When we sat down to dinner as a family each evening we started a discussion where we would say a positive and negative each from our day and then discuss how we could turn a negative into a positive. I really enjoyed this as it helped us all see there was still positives around us at this hard time.
To celebrate our achievements at the end of each week we decided that every Friday after school we would have a nice home-made milkshake. This has now become a tradition in my family and we choose a new flavour each week.
So far some of my favourites have been Lotus Biscoff, Mint Choc Chip, Snickers and Ferrero Rocher.
Before we went into lockdown I had just started a Saturday morning boxing club. I was so upset this had been cancelled but the amazing staff at Box HIIT Gym adapted and started our sessions via zoom. It was so good to still be able to do this, one week they set us a challenge of walking 50km through January. I never thought I’d achieve it but was determined to, after my school work I’d go for walks with my family and managed to achieve the 50km in 12 days!

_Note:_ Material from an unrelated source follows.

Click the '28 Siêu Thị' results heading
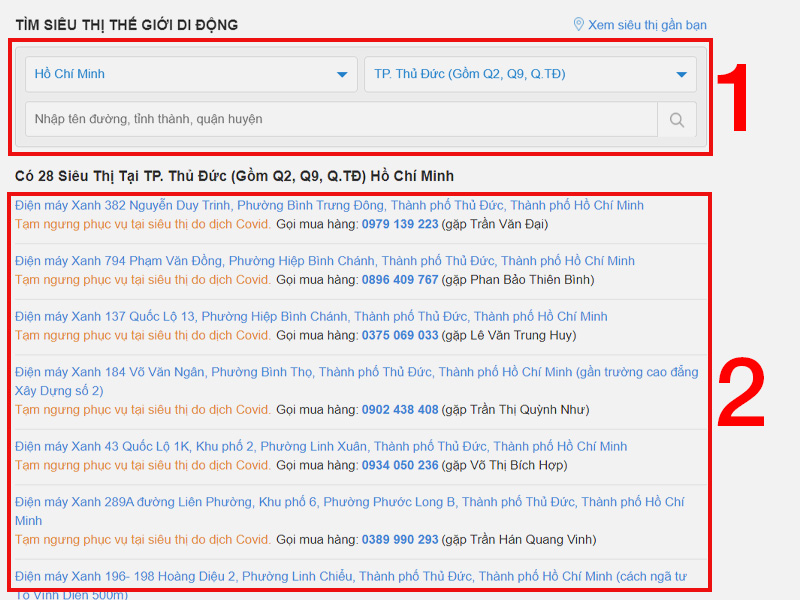The height and width of the screenshot is (600, 800). click(x=234, y=176)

I’m so happy to now be back at school as it’s my final year before I move on to secondary school and I don’t want to miss it! I just wanted to finish by thanking all the teachers and staff at King Offa Primary Academy for being so amazing! It really is the best school!

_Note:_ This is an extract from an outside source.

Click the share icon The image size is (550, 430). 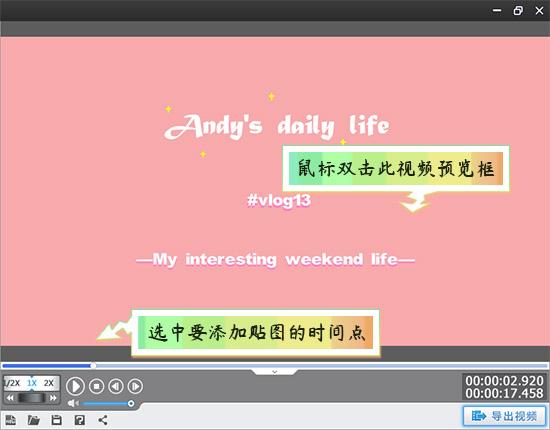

Our lockdown journey, like everyone else’s had its ups and downs! But we worked through it together, as a family.
I have three children 14, 11, and nine, the work for me was challenging but my children impressed me each and every day with their learning. It’s clear the things they have learned at school have stuck in their heads and as a bonus for me, my eldest had already done the work the other two were set!
We tried to keep to a morning routine of getting up, having breakfast and start lessons at 9am. We had a few challenges, such as no-one wanting to wear headphones and having a volume battle of who’s video was the loudest!

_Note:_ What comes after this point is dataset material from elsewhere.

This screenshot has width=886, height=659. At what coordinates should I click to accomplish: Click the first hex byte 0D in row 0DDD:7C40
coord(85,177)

However, we worked through it and made compromises. Sometimes the children would ring their friends and complete lessons together. It was lovely to hear them discussing lessons and each other’s views and also just to hear them laughing and chatting with people other than each other.
We ended each week with a milkshake and started the tradition in our house called ‘Milkshake Friday!’ Which was a massive boost and celebration that we’d completed another week; this is something we will definitely be continuing!
Before the first lockdown, Lola had been learning ukulele at King Offa Primary Academy. She really enjoyed this and seemed to be a bit of a natural, so we decided to get her own ukulele. Lola was so excited and spent her afternoons teaching herself new songs on it, one of my favourites is – Say You Won’t Let Go by James Arthur. After a bit of convincing Lola finally let me send a video of her playing and singing to her teachers.
My husband and I cannot fault the teachers at King Offa Primary Academy in any way, they were very efficient and kept us up to date. If I had any queries they were answered pretty much instantly. We never went a week without a keeping in touch phone call, which I feel was lovely for the children to be able to speak to their teachers.
Lola had a lesson on the book Holes and wanted to read the whole book, I asked in one of our keeping in touch calls and they had it out ready for us to collect from the office that afternoon! At the end of each week when I emailed their work in, we always got a response on commenting on the work we’d sent.
I can imagine how hard this has been for the teachers having to adapt to setting home learning alongside teaching the children who are in school. We both feel teachers have not received the right recognition throughout the pandemic, and feel they should be up there at the top with the heroes of the crisis.
From the bottom of our hearts I thank you for everything you have done.